Egyptologists have determined that paddle dolls represent female members of the Theban khener-troupe of singers and dancers that served at religious ceremonies for the goddess Hathor and were perhaps appended by Nebhepetre to his royal mortuary cult at Deir el-Bahari. This claim is supported by multiple lines of evidence.

1. The location of where paddle dolls have been excavated serves as evidence to this claim. A large majority of paddle dolls have been found in Theban burials. The khener-troupe of performers were from Thebes, which is where the cult of Hathor was located.
2. The same tattoos found on the body of the Priestess of Hathor and Sole Royal Ornament Amunet and the female bodies found in the same burial courtyard have been found on paddle dolls. The exact type of diamond-shaped configurations found on the body were discovered in the same regions (shoulders, thighs, and/or buttocks) of various paddle dolls excavated from multiple tombs.
3. There are parallels between the outfits worn by the khener women and those depicted on paddle dolls. A thin beaded top that was known to be worn by the khener-troupe dancers has been witnessed on some paddle dolls. The most commonly found example is a checkerboard pattern that covers the public region.
4. Paddle dolls were commonly excavated near clappers, one of the most typical instruments used by khener-troupes in order to keep a rhythm. Additionally, the figurines were often discovered in groups that mirrored the composition of real troupes of musicians and dancers.

== Previous Claims ==
Many early theorizations regarding paddle dolls' uses have lost support as they relied on assumptions and interpretations, while the more recent studies linking paddle dolls to the Theban khener-troupe are supported by multiple lines of evidence and research.

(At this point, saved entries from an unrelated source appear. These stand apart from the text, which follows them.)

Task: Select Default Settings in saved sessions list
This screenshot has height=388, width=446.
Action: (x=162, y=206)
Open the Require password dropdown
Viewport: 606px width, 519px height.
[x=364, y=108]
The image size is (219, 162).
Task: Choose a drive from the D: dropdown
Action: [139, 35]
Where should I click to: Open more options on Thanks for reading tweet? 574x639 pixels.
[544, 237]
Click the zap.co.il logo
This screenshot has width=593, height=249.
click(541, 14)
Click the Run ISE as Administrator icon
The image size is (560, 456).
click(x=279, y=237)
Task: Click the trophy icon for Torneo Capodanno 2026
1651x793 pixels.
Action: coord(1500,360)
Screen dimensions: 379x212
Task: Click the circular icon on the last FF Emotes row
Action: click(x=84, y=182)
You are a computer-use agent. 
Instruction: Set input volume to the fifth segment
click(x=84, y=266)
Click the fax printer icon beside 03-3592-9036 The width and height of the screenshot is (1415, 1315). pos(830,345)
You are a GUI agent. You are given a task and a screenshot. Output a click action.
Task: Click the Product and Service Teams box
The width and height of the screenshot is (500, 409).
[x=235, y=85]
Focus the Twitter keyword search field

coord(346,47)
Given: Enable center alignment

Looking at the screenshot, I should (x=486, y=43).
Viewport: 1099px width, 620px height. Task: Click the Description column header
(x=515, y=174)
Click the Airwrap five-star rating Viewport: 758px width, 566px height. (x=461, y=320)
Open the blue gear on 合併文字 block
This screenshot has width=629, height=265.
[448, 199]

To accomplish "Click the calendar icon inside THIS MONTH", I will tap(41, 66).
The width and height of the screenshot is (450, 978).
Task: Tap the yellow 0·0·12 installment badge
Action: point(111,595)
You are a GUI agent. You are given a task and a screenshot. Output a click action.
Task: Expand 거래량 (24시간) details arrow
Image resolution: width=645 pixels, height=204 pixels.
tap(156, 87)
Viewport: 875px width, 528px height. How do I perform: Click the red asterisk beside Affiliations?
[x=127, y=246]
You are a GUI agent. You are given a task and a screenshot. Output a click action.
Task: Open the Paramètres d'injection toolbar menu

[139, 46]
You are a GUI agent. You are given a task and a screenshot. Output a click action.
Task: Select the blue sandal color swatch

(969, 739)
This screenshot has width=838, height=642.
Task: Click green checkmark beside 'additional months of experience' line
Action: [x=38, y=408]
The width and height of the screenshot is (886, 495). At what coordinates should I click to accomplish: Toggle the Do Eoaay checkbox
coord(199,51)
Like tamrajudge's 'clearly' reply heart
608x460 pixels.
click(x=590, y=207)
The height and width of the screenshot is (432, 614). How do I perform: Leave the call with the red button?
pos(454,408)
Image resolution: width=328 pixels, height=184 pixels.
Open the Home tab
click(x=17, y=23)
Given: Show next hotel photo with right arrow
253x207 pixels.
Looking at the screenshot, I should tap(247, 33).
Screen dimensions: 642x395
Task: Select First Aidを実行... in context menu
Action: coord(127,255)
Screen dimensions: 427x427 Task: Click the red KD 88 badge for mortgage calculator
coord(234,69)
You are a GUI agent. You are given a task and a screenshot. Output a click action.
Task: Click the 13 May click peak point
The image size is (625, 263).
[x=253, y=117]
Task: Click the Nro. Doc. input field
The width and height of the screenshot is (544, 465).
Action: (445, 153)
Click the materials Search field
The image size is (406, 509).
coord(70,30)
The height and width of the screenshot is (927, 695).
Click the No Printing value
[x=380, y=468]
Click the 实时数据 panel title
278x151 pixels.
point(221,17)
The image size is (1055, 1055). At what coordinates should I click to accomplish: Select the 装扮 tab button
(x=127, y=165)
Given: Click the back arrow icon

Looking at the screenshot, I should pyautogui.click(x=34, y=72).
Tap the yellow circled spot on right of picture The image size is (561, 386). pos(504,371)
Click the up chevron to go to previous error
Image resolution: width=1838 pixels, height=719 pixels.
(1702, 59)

One discarded hypothesis identified the artifacts as fertility symbols placed in burials to guarantee eternal rebirth. The hypothesis stated the paddle dolls’ emphasis on feminine attributes such as the breast, hips, and pubic area symbolized the sexual aspects of regeneration. This hypothesis was formed solely on the shape of the artifact and had no research to support the claim.

Another claim argued that paddle dolls were intended for similar purposes as the meant necklaces. Priestesses of Hathor honored the goddess Hathor by shaking meant necklaces, which were made of a long, flat plate with a bulb at the bottom and many strands of stringed beads at the top. Early theorizations suggested paddle dolls were intended for noise-making or used as toys; however, it is probable that the paddle dolls would not have been able to withstand vigors shaking. This allows Egyptologists to rule out the idea that they were meant to be shaken to produce a sound.